■ Task objective
Copy out every one of the entries below word for word, with each line unchanged.

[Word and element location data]
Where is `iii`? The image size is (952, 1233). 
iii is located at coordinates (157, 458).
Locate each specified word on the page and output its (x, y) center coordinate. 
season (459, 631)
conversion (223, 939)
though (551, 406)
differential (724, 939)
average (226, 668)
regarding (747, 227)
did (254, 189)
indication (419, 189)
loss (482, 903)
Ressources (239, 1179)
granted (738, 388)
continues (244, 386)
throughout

■ Reply
Where is `iii`? The image size is (952, 1233). 
iii is located at coordinates (157, 458).
Locate each specified word on the page and output its (x, y) center coordinate. 
season (459, 631)
conversion (223, 939)
though (551, 406)
differential (724, 939)
average (226, 668)
regarding (747, 227)
did (254, 189)
indication (419, 189)
loss (482, 903)
Ressources (239, 1179)
granted (738, 388)
continues (244, 386)
throughout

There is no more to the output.